Unlike the physical wounds of war that disfigure or injure — PTSD remains invisible to the eye and often goes untreated. According to a 2008 RAND Center for Military Health Policy Research Report, approximately 300,000 veterans returning from combat in Iraq and Afghanistan showed signs of either PTSD or depression, conditions which are closely linked with substance abuse.
“Research shows that there is a very strong association between PTSD and substance use disorder. In fact, these problems co-occur frequently,” said Dr. Lisa Najavits, Professor of Psychiatry at Boston University School of Medicine. “Most returning veterans don’t realize that they have post traumatic stress disorder and try to get relief from their symptoms by self -medicating with alcohol, tobacco, and other substance use.”
Movement to develop effective treatments that address both PTSD and substance abuse problems simultaneously is critical. For years, many mental health professionals believed that — for patients with PTSD and co-morbid substance use disorders — it was necessary to treat the substance use problem first. Today, a wealth of new research shows that this is not true. “You can actually treat both conditions concurrently. It all depends on how you go about it,” said Dr. Najavits. “If you take away the substance use without helping an individual learn alternative ways of coping with symptoms of PTSD, he or she may quickly go back to abusing substances.”
Dr. Najavits adds that when the trauma piece of PTSD is combined with substance abuse treatment, a whole new layer of healing often emerges. “Once patients understand that there are real emotional issues that are sending them to drugs, they can begin to find a new perspective and motivation to work on their addiction.”
Teaching veterans about coping skills has shown significant positive outcomes. One of the most effective methods has been found in a model developed by Dr. Najavits in 1992 called, “Seeking Safety,” a specialized cognitive behavioral treatment for PTSD and substance use disorder that provides skills for managing symptoms of PTSD — with the goal of less reliance on substances.
Studies also show that cognitive behavioral therapy is a validated treatment option in treating PTSD, including: exposure therapy which focuses on working through past trauma, and eye movement desensitization and reprocessing (EMDR) which focuses on reprogramming the memory of past trauma within a positive framework, while using rapid eye movements.
Experts agree that more research is needed in the area of evidence-based treatment of co-morbid PTSD and substance use disorders. “A lot of good work has been done over the past decade, but we’re still at an early stage,” said Dr. Najavits. “We need to better understand the neuroscience component of this co-morbidity.”

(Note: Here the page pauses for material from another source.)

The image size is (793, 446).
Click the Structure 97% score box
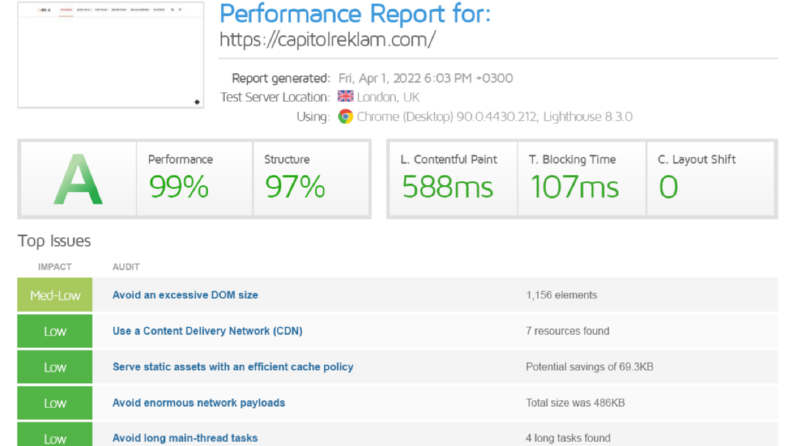311,179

The cost of mental health issues such as PTSD and substance use disorder resulting from the wars in Afghanistan and Iraq is expensive to both individual and society. If not treated, these conditions can have wide ranging and negative consequences that affect health, work productivity, and family relationships. Therefore, it is important to address and support the mental health needs of the troops to prevent long term course of mental health problems.